The journal rebuttal response is written by the author of a manuscript when they receive feedback from the editors or reviewers of a scientific journal about their work. The editors or reviewers explain why the article cannot be immediately published and how the manuscript must be revised to be acceptable for publication. 

A rebuttal letter allows the author to respond to the comments while also convincing the editors and reviewers of the importance of their research, how they will incorporate the suggestions, and, if necessary, defend the article. 

The letter is usually submitted alongside the revisions made to the manuscript.

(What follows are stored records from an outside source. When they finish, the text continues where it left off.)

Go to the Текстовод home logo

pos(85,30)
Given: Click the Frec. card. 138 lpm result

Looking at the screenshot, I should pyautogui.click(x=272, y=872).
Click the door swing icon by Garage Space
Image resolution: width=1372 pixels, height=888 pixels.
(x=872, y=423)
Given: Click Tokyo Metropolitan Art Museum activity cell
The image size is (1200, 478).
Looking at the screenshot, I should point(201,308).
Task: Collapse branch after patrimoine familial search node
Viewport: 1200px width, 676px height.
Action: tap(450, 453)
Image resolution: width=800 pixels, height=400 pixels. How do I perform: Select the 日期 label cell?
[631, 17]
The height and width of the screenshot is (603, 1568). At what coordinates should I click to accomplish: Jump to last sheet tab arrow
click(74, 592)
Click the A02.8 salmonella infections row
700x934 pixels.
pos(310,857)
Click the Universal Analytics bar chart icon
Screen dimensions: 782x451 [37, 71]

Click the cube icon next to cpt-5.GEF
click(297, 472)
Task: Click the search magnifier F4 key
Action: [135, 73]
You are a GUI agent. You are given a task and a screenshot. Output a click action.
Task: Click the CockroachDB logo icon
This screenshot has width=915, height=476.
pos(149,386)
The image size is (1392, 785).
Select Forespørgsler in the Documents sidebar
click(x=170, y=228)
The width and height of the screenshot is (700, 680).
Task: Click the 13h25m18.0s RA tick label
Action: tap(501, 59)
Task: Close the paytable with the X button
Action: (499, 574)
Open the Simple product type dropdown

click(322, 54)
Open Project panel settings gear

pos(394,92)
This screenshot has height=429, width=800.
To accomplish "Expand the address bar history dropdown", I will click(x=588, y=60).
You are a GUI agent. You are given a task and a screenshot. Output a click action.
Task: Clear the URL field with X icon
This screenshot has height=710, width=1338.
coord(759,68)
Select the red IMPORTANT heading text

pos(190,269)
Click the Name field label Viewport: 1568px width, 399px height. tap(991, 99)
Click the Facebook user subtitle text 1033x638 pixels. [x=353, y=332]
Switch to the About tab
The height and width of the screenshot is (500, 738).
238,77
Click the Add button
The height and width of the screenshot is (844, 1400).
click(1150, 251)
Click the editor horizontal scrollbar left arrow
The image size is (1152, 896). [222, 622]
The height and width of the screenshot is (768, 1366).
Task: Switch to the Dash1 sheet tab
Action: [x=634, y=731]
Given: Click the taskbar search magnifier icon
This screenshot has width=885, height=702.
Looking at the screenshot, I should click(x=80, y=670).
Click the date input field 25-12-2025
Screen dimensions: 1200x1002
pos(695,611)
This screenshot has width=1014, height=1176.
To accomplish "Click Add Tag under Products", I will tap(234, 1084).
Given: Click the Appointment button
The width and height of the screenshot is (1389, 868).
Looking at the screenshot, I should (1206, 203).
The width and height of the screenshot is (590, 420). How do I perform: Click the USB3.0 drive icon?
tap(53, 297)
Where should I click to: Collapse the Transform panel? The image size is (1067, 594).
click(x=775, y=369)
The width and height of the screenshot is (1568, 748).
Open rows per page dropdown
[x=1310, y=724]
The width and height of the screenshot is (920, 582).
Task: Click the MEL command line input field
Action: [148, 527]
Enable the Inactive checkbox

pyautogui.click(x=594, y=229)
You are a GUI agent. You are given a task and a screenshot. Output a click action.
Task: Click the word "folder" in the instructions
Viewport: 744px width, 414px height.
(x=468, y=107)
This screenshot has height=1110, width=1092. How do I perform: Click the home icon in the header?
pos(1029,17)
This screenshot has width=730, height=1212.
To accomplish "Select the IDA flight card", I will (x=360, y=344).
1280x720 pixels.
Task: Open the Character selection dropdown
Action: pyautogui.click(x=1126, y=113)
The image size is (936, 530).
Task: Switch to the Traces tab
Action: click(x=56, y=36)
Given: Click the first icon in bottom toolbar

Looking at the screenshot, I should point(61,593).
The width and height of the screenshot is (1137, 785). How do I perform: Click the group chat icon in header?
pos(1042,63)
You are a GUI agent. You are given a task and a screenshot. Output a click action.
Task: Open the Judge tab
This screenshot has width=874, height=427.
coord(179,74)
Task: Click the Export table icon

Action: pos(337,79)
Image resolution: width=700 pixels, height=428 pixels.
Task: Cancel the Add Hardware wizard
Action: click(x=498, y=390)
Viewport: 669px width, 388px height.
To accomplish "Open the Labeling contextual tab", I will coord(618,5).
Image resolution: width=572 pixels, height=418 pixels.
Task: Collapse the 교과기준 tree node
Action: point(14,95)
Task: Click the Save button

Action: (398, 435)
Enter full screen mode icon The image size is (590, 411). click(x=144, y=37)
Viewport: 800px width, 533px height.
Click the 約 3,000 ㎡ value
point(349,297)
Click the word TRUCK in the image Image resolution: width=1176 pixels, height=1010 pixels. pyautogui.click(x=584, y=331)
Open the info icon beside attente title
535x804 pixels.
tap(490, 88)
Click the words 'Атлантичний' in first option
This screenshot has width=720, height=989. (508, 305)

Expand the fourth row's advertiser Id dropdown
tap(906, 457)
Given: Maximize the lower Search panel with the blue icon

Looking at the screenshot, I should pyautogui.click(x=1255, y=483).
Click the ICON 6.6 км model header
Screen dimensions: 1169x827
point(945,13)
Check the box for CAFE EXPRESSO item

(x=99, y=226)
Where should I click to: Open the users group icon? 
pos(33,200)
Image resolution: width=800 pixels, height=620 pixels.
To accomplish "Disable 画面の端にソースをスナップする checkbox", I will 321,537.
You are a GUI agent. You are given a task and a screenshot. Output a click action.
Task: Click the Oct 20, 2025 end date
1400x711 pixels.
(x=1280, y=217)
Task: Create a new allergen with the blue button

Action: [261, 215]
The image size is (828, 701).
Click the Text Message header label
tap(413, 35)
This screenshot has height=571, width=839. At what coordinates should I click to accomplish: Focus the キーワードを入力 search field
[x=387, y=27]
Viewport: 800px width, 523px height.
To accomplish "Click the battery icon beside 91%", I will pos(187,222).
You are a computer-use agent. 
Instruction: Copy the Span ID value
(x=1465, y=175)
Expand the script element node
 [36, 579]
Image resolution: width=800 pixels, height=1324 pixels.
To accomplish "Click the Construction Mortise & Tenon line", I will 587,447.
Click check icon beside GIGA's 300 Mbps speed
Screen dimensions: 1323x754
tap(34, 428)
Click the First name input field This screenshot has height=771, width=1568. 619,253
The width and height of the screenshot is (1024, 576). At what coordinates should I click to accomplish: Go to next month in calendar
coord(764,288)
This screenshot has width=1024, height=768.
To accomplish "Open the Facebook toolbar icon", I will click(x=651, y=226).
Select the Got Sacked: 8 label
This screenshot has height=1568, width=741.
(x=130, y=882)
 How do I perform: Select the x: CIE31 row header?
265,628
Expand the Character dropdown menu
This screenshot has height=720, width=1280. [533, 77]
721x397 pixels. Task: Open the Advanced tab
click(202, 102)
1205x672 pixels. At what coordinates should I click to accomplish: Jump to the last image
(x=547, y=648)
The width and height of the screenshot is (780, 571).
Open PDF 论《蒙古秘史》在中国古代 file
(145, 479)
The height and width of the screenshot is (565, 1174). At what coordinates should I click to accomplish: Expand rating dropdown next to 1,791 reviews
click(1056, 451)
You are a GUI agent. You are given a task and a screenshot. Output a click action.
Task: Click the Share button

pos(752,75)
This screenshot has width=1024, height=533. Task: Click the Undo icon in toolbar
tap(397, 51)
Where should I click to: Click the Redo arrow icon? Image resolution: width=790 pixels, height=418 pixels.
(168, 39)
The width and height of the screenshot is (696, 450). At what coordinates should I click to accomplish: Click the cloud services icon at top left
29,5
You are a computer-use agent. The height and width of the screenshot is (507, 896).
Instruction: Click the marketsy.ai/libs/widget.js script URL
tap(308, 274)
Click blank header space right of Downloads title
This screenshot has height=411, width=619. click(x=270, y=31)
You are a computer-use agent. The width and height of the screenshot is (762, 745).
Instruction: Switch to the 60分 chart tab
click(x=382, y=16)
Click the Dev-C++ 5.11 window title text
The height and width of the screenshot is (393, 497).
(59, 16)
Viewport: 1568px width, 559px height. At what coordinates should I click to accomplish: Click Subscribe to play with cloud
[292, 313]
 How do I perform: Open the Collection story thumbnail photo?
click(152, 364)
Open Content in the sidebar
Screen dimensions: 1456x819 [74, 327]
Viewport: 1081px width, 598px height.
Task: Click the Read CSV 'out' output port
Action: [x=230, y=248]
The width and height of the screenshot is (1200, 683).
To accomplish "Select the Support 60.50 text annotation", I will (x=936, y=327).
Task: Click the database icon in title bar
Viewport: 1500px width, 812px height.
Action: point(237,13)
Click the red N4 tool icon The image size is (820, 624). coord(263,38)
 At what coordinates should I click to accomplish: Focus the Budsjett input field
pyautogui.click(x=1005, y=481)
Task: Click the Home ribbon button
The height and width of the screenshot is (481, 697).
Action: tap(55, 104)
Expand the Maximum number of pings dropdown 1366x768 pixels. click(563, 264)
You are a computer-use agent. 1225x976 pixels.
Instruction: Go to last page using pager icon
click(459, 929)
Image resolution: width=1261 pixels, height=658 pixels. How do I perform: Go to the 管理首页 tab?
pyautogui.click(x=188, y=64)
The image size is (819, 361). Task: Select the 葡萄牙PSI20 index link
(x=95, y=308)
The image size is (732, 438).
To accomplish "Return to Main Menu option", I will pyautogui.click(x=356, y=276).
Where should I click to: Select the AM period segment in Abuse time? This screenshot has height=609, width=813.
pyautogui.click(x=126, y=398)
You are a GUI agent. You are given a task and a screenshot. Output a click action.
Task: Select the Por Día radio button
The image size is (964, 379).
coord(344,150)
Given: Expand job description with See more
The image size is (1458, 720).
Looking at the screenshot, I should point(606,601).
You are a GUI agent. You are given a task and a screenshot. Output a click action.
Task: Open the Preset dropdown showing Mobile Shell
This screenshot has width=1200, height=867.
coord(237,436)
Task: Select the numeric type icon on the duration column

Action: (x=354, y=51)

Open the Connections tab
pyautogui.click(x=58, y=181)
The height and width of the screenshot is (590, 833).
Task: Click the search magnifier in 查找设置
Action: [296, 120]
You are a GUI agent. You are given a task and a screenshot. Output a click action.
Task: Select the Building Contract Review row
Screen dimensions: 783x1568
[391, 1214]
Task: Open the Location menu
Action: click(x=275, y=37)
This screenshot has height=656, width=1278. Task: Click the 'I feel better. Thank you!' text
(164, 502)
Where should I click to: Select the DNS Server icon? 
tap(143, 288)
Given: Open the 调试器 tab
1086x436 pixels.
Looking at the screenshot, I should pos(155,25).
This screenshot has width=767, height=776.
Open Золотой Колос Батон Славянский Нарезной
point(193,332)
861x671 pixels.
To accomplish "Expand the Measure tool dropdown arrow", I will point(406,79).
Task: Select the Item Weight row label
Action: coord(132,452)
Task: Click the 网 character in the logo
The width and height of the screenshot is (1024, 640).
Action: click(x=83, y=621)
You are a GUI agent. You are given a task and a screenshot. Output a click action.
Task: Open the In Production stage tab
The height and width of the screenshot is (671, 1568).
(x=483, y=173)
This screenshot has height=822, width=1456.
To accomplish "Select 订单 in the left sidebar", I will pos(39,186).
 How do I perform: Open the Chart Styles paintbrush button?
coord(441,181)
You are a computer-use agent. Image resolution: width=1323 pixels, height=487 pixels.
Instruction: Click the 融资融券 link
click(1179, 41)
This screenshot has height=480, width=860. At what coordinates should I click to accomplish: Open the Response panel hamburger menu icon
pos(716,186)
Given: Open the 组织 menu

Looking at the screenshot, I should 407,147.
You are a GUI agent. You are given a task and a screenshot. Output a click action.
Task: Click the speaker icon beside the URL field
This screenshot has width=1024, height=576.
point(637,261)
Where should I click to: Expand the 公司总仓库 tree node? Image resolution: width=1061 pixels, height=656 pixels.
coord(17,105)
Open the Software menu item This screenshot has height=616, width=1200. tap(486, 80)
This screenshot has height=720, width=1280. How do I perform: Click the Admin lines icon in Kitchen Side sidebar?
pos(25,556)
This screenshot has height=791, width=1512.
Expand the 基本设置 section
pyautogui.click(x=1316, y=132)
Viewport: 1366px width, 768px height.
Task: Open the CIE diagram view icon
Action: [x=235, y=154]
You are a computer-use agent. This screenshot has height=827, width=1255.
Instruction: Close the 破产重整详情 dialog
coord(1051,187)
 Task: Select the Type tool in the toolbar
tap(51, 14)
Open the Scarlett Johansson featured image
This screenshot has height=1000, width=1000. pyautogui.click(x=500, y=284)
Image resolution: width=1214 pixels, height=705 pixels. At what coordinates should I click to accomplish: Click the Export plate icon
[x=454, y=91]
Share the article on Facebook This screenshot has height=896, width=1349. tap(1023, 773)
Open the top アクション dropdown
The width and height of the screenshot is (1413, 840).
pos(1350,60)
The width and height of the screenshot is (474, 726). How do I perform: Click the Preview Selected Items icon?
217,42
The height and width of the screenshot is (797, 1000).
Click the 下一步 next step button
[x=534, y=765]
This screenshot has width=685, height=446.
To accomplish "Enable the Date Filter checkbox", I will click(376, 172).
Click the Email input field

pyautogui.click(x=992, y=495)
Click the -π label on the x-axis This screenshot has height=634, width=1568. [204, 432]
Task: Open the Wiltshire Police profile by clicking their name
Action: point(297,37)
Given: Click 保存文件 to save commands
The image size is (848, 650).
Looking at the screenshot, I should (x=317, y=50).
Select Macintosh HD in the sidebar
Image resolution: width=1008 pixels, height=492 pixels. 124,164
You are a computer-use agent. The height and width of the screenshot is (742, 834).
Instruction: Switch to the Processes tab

This letter increases the chances of a manuscript being accepted by a journal. 

What is a Rebuttal Letter?

A rebuttal letter is an official document that allows an author to respond to comments from reviewers while informing them of how they intend to improve their work.

With this letter, an author can address any misunderstandings and concerns regarding their paper.

Understanding how to write a good letter is an essential step in effectively responding to the feedback from reviewers. Moreover, an author can use it to defend their work or aspects of it. Whether an author receives requests for minor or major revisions, the tone they use in the letter should be confident. The idea is to inform the reviewers that the paper contains all the information they want without sounding arrogant or rude.

Authors are generally given 3-6 weeks to resubmit the manuscript with the required revisions. 

Regarding formatting, authors or researchers should highlight all the corrections, mark deletions using strikethroughs, use the red color for the changes, and allow the Track Changes option while using MS Word.

Rebuttal Letter Templates

Did you Know? Journal rejections are common, irrespective of the researcher’s academic career and institutional affiliation. The scientific disciplines differ significantly from one another, with biomedicine having a higher acceptance rate than, say, the social sciences (Enago Academy). Subscription journals typically have lower acceptance rates than open-access journals. Overall, the rejection rate among top-tier journals is usually 90–95% (SpringerLink). Therefore, it is not uncommon to approach journals after a manuscript has been refused publication.  

How to Write a Rebuttal Letter

A rebuttal is an official communication with a research journal and thus should be written professionally and convey your response effectively. The contents, style, and structure of this letter are all important and follow a standard format. 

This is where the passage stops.